--- START ---

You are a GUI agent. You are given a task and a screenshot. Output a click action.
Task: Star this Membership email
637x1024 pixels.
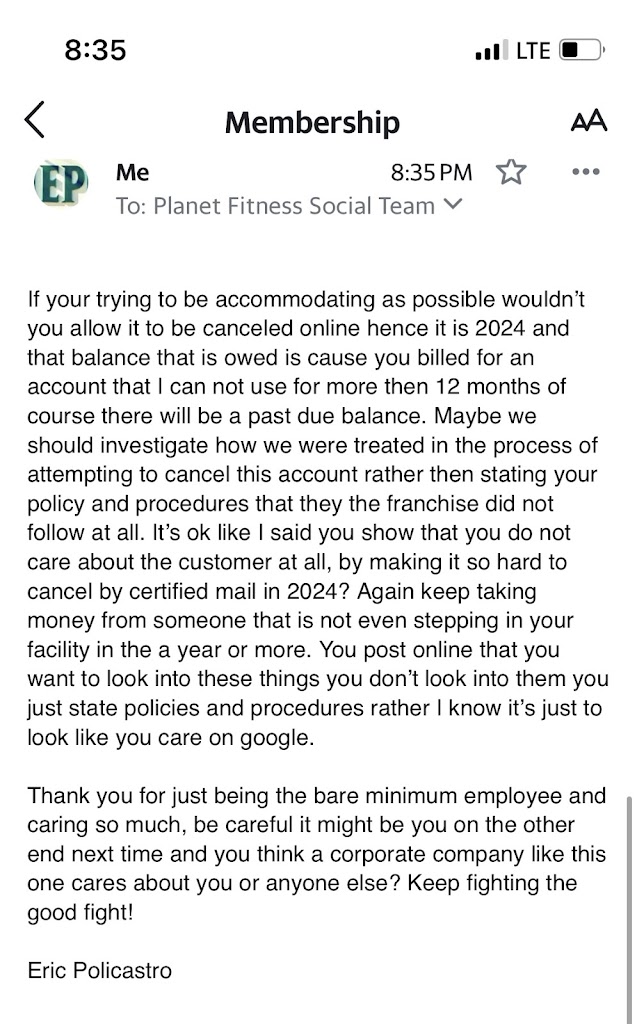[x=511, y=172]
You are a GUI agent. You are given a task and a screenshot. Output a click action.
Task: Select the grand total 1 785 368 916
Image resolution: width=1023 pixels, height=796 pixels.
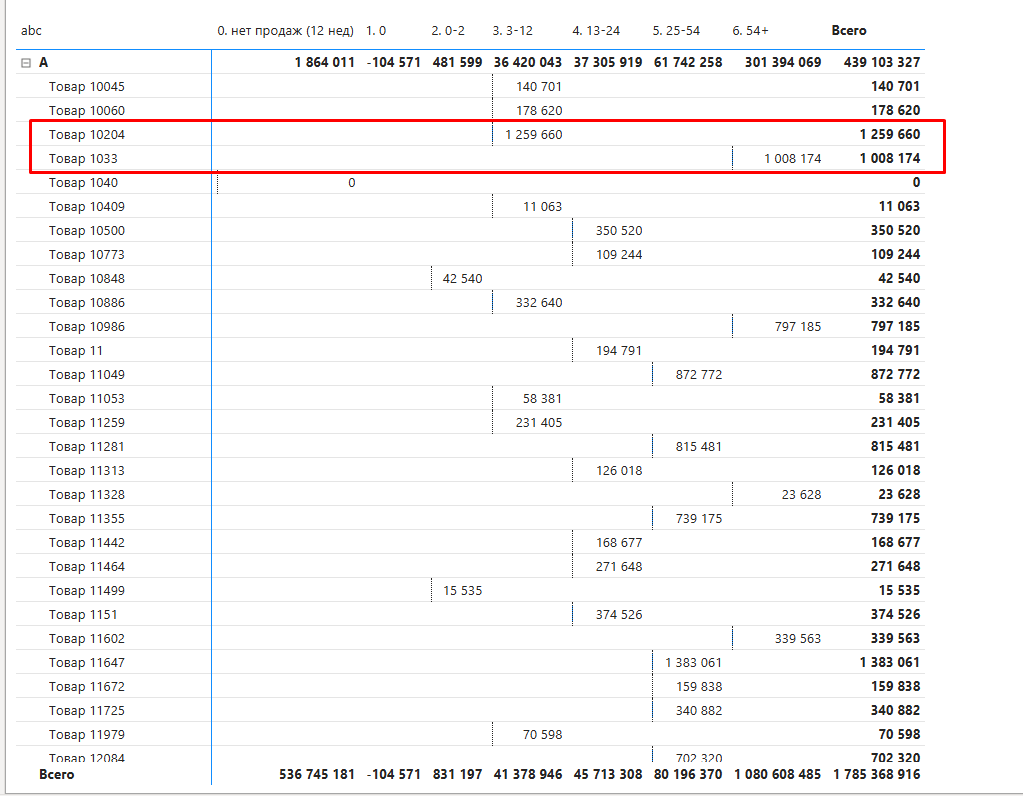pos(876,774)
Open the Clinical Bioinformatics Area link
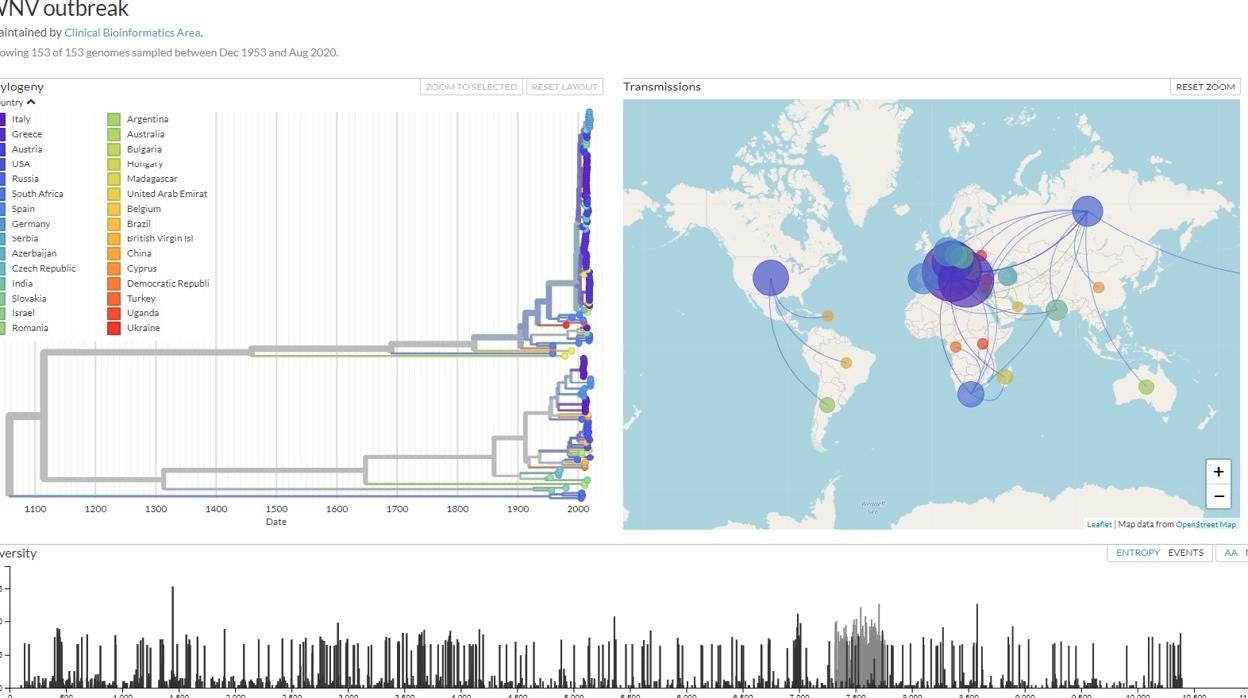Screen dimensions: 1248x698 coord(132,32)

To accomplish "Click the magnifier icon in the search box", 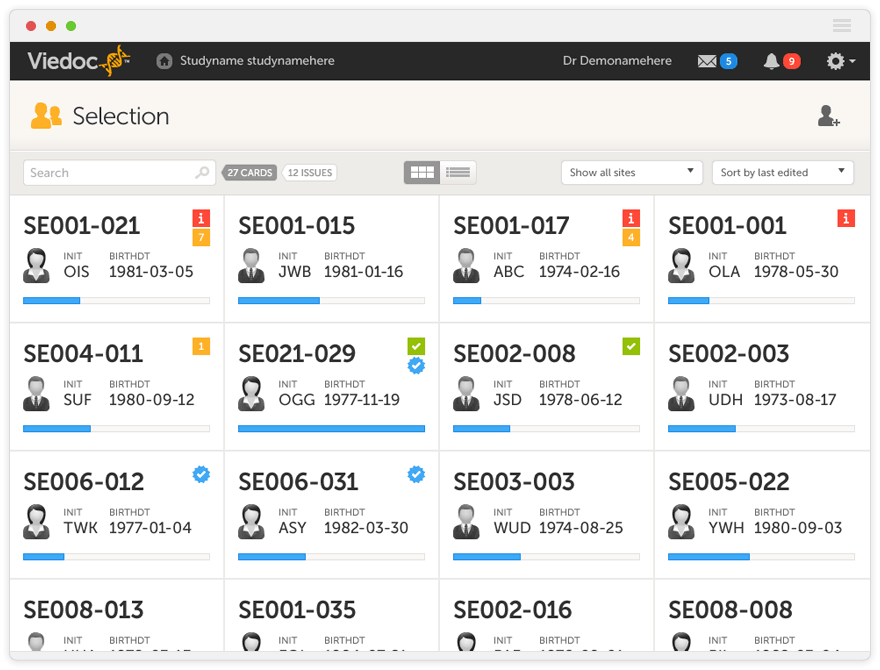I will pyautogui.click(x=203, y=173).
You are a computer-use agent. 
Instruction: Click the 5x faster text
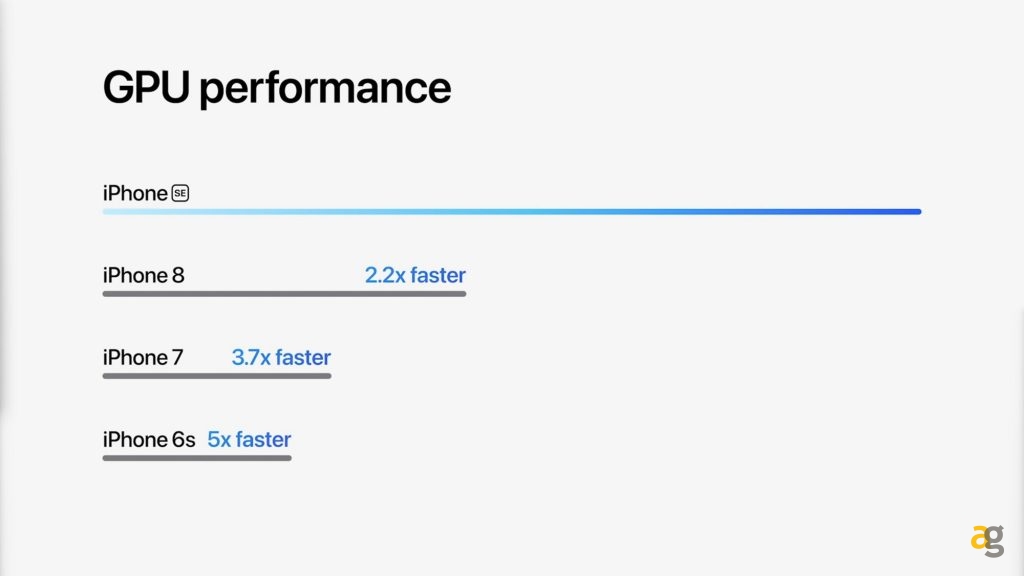click(249, 439)
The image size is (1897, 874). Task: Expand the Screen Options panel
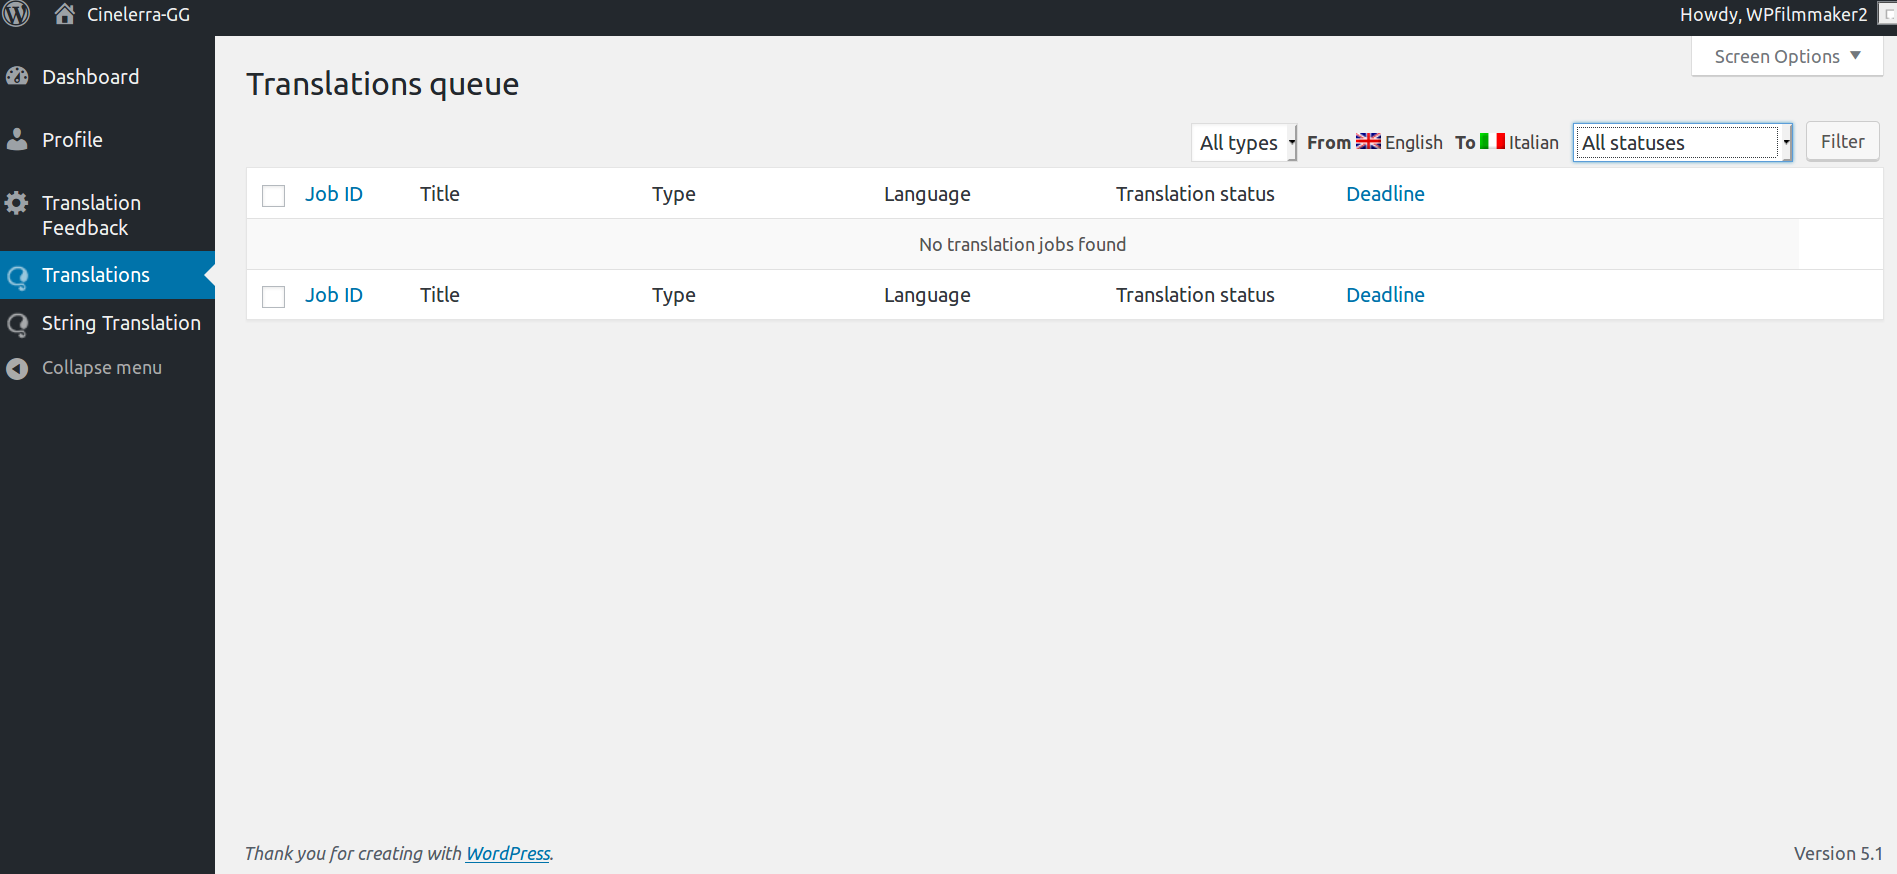[1786, 57]
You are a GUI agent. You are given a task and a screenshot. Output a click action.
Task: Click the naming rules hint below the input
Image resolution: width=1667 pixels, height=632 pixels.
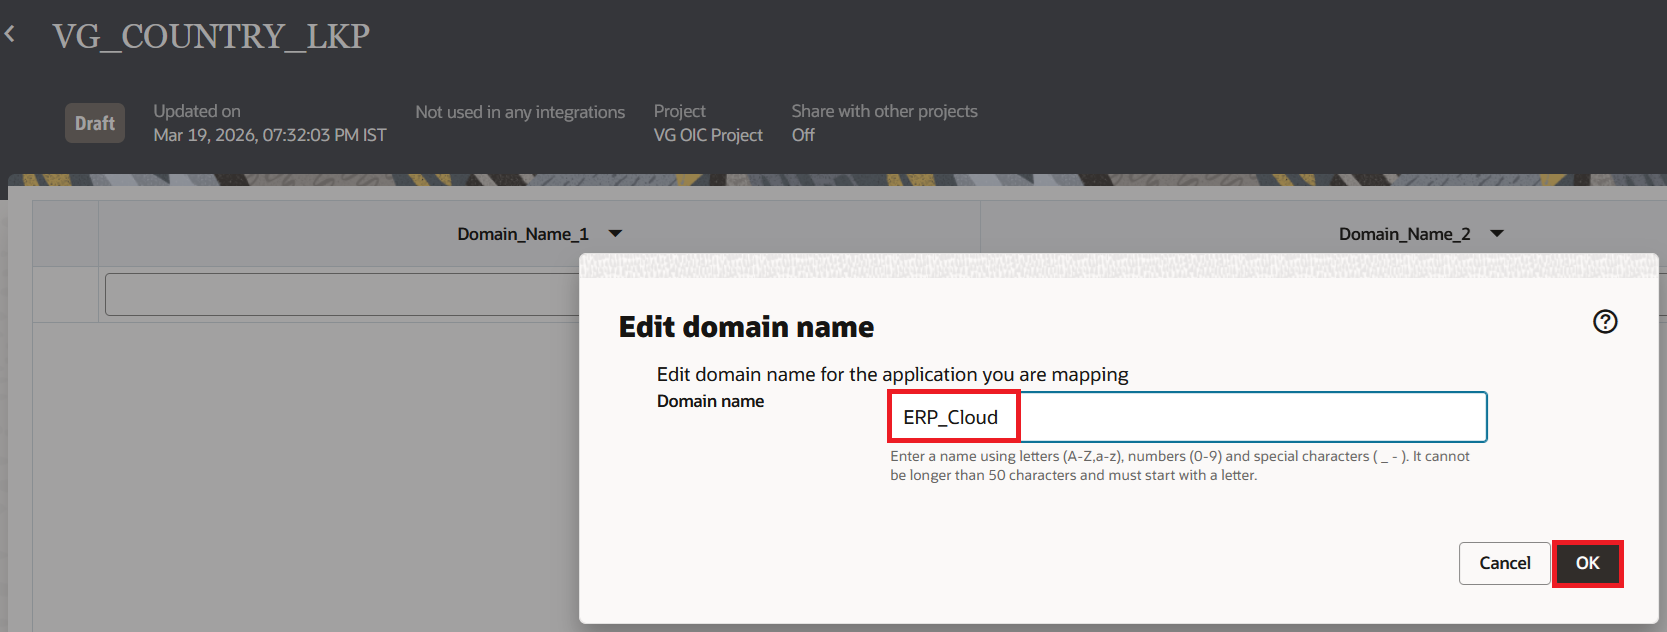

--- END ---

WHAT YOU WILL DO
Starting with the line that contains "Instruction: Click the 5x faster text", reproduce every line to the end of the material above, both end lines included, exactly and with no pictures.

OUTPUT
Instruction: Click the 5x faster text
click(249, 439)
The image size is (1897, 874). Task: Expand the Screen Options panel
[1786, 57]
You are a GUI agent. You are given a task and a screenshot. Output a click action.
Task: Click the naming rules hint below the input
Image resolution: width=1667 pixels, height=632 pixels.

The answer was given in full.